Kalifiye elemana her zaman kapımız açıktır. Ayrıca Almanya bir göç ülkesi olduğunu kabul etti. Bu doğru bir adımdı. Bu yüzden biz de belediye idaresi olarak insanların burada kalma istemini destekliyoruz. Böylece hüsnükabulümüzü de hissedeceklerdir. Ve bu yolun sonunda vatandaş da olabilirler. Ancak bu zorunlu değil, kişiler kendi uyruklarında da kalabilirler.

Bizim gazetemiz artık Türkiye'de doğru ve tarafsız haber yapamayan gazeteciler tarafından burada kuruldu. Hem Köln hem de Almanya tanınmış veya tanınmamış çok sayıda gazeteciye de ev sahipliği yapıyor.
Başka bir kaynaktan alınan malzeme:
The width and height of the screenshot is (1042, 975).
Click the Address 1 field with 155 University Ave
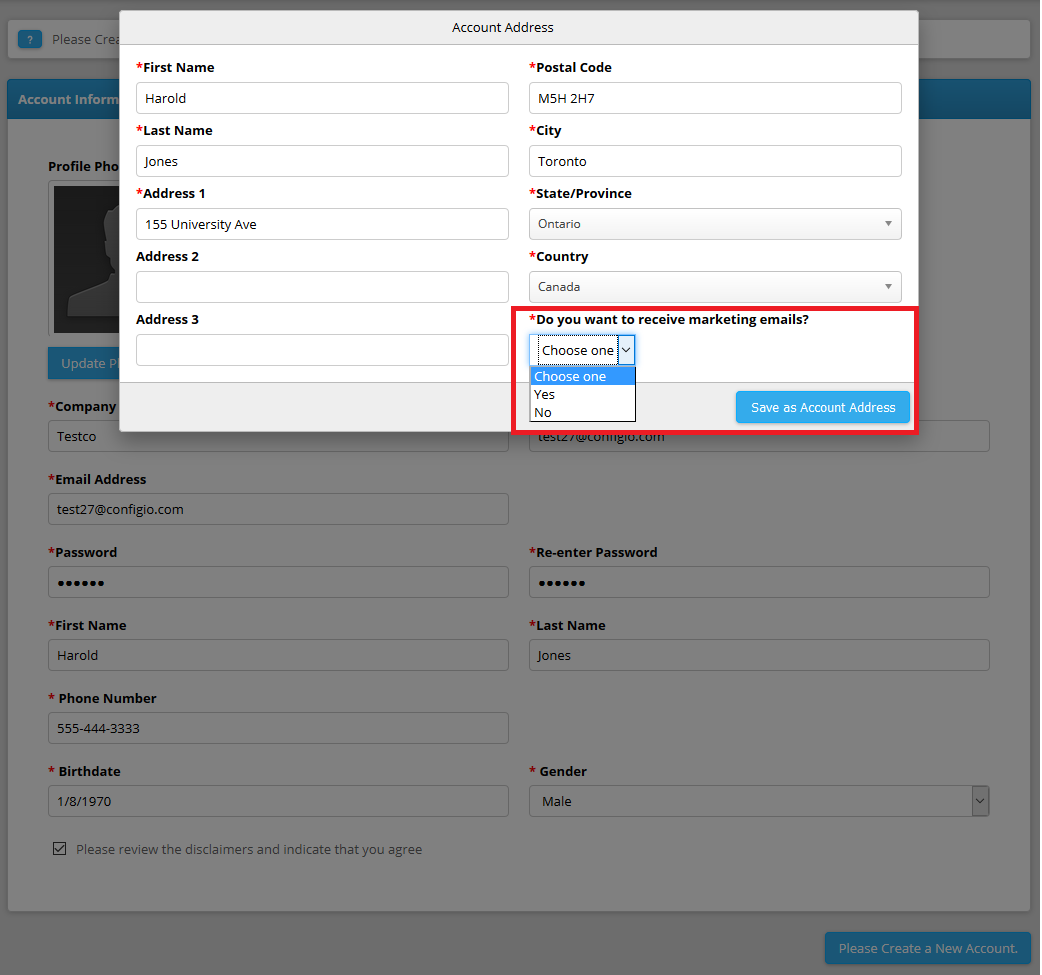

Bizim gazetemiz hem Türkiye'de hem Almanya'da hem de Avrupa'nın birçok yerinde Türkçe konuşan insanlarca takip ediliyor. Bizim gibi yayın organları sizce entegrasyona nasıl hizmet edebilir veya etmelidir?

 

Basın özgürlüğü önemli değerlerimizden biridir. Burada yaşayan her insanın bilgiye ulaşımı şansı olmalıdır. Bu yüzden burada birden çok uluslararası basın kuruluşunun bilgi aktarması ve yorumlaması, yani faaliyet göstermesi iyi bir şeydir. Basın hukuku söz konusu edilemez. Bu bağlamda basın hukuku demek, haberlerin doğru olması demektir. Ve bilginin nerede bittiği ve yorumun nerede başladığı anlaşılır ve kesin olmalıdır. Bu çalışmaların entegrayson açısından iyi bir katkı olduğunu düşünüyorum. Çünkü insan, hakkında bilgi edinmeyi isteyeceği ve bilgi edinebileceği bir çevreyle özdeşlik kurar. Bu Köln’de iyi işliyor, çünkü doğma büyüme buralı olmayan, göçüp gelmiş halklar şehirle özdeşlik kuruyorlar. Bu insanlar bu yüzden şehirde olup biteni merak ediyorlar. Bunun hangi dilde olduğu ikincil.